The world’s largest payments network -- which long pushed the chips at the source of the consternation -- will offer a technology upgrade to cut the time people must leave their cards in machines to roughly two seconds or less. The network has started talking with major terminal manufacturers, and they’ve been receptive, said Stephanie Ericksen, Visa’s vice president of risk products.
“There’s been a lot of interest in what we can do to improve the transaction speed,” Ericksen said in a phone interview. “The key difference will be you can insert your card, leave it in the terminal for a split second and remove the card rather quickly, rather than waiting for the entire transaction to complete.”

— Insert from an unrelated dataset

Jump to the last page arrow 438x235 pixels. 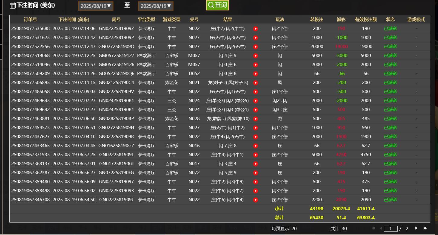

Networks including Visa and MasterCard Inc. began calling for a migration to chips years ago to head off counterfeit cards. The underlying technology -- called EMV for founders Europay, MasterCard and Visa -- generates new codes for each transaction, while the codes on magnetic stripes are permanent and can be copied and stored by hackers for later use.
Estimates vary for how long chip transactions take because it also depends on a terminal’s connection speed. A November study by merchant services firm Harbortouch estimated the average time is as long as 10 seconds, versus two or three seconds for using the magnetic stripe. The survey of more than 5,000 adults in the U.S. found 20 percent of consumers consider transaction time the top concern when using chip cards.
Visa processed 303 million chip transactions in March. The company has 265 million credit and debit chip cards in the U.S., now the largest chip-card market in the world. More than 1 million of Visa’s merchant locations, or 20 percent of its total, have chip-enabled terminals. The new enhancement, known as Quick Chip for EMV, is free to payment processors, acquiring banks and other networks. For merchants, it’ll require a software update for their terminals.